Hoverfly Cloud uses our Open Source tool, Hoverfly to simulate a service. Hoverfly Cloud uses Kubernetes to run and manage multiple copies of Hoverfly, and adds a powerful GUI with many additional capabilities.
A service is a physical running instance of Hoverfly, and it is configured with a Simulation file as described below.
Simulations
If you have used Hoverfly you will know that it captures the interactions of a HTTP service in a simulation file.
Simulations are JSON files that contains pairs of HTTP requests and their corresponding HTTP responses, also known as request/response pairs.
You can also create simulations in Hoverfly Cloud. If you have an account you can see yours on the Simulations page here. Hoverfly Cloud also allows you to create simulations from Swagger Specifications.
The simulation file, once created, defines what the API simulation will look like and how it will respond to requests. You load the simulation file into a Hoverfly service in order to have a real running API Simulation.
Simulations can be configured in many ways. They can serve up static responses, or they can use templating using handlebars syntax to create powerful, flexible responses using logic, arithmetic, looping and state.
A simulation file is made up of request/response pairs. Each pair contains request matchers which are rules governing how the simulation will match an incoming request. For example you can configure a matcher to look for a specific path structure, or header, or some JSON in the body.

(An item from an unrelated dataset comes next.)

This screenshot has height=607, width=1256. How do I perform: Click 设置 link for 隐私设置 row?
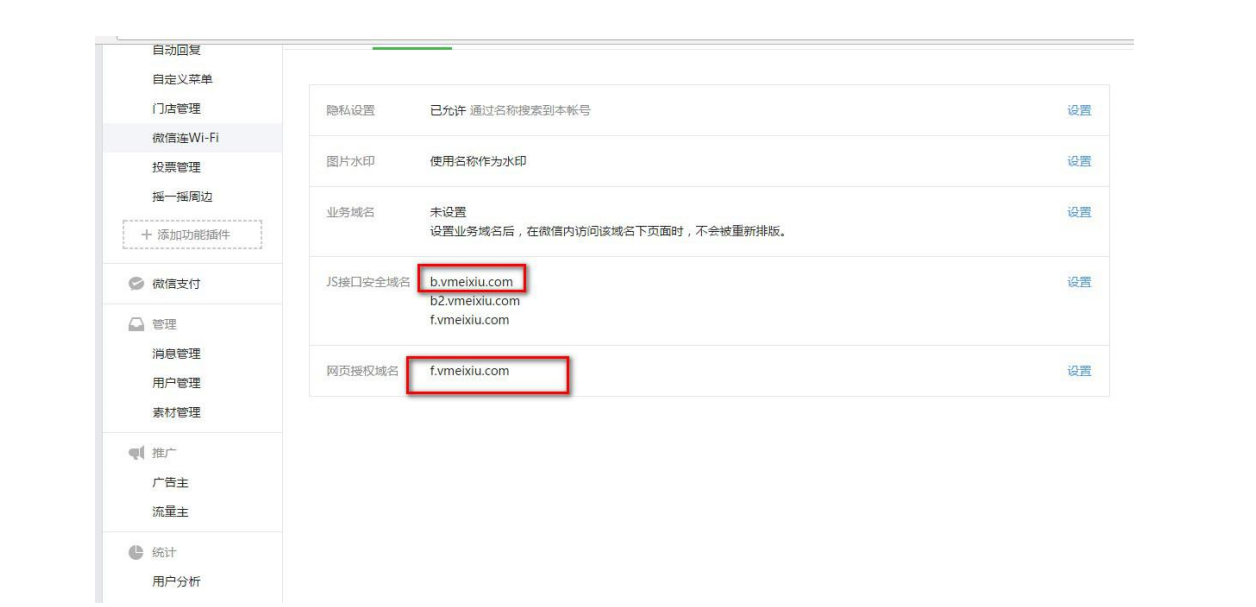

The associated response is what Hoverfly will send back to the caller, once a request has been matched, and includes the response body, status code and headers.
Behaviors
Behaviors allow you to change a simulation quickly, for instance making your service simulation badly behaved except in a predictable way which is what you need for testing!

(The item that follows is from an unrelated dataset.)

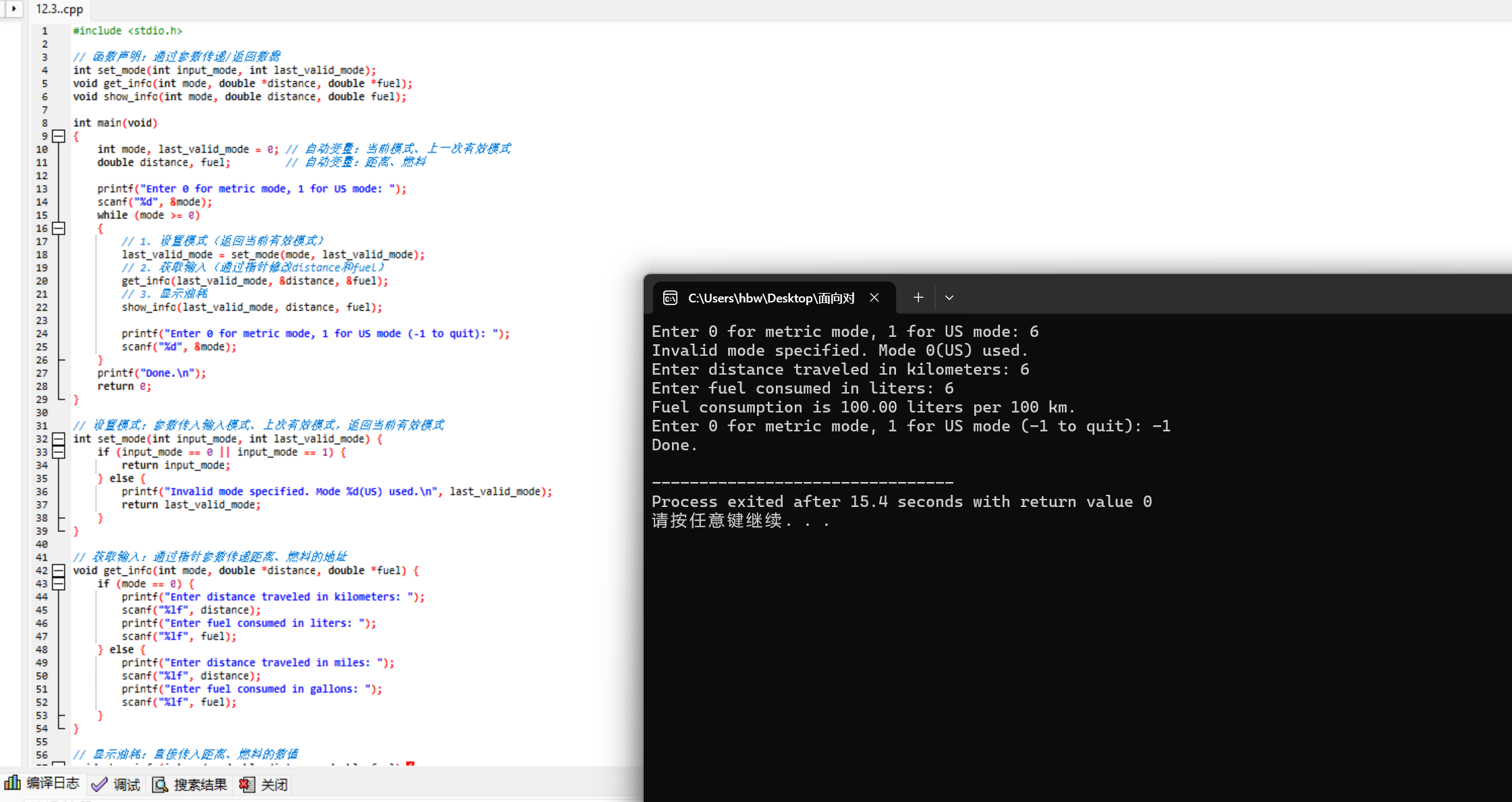Open the 搜索结果 search results tab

Behaviors are intended to create specific conditions to support testing. A wide range of behaviors is supported including HTTP header errors, data errors, latency simulations and more. This is very useful for understanding how your application behaves under stress or in unpredictable production environments. We recently had a case where customers were struggling to reproduce a problem seen in production in their test environment. Using Hoverfly Cloud they quickly replicated the problem using behaviors and fixed the problem.
A Scenario
You can use a Hoverfly Cloud scenario to model a business scenario, for example modelling a payment gateway where all services are working normally, or conversely a flaky third-party API that intermittently fails. A mobile banking app could then be tested to ensure it could handle all these situations appropriately.
Scenarios can be combined with behaviors. A 'business as normal scenario' can be reconfigured with behaviors to predictably inject a variety of errors, for instance retail application could have a Black Friday scenario where there is adverse network latency.
A scenario can consist of a collection of services. For example, suppose you are testing an application to support mortgage approvals. A scenario would define multiple services such as the Land Registry to validate the property reference, postcode validation, customer validation, credit checks, and so on. This complex data-rich set of services would change each time you change and test your application. You would be forced to manually test your application. Using a Hoverfly scenario you could capture the multiple interactions with services and allow the test to be automated.
A scenario describes multiple services and their configuration data and can be started in seconds.
The Hoverfly Cloud CLI (hcc)
The Hoverfly Cloud command line tool (hcc) can be used to:
Create simulations locally by capturing and exporting traffic between a client and an API
Upload simulations to Hoverfly Cloud
Start and stop remote Hoverfly Cloud services and scenarios
Provide a local reverse proxy server for accessing an authenticated Hoverfly Cloud service.
The Hoverfly Cloud CLI requires an API token to authenticate with Hoverfly Cloud. It can be installed on development machines or continuous integration servers.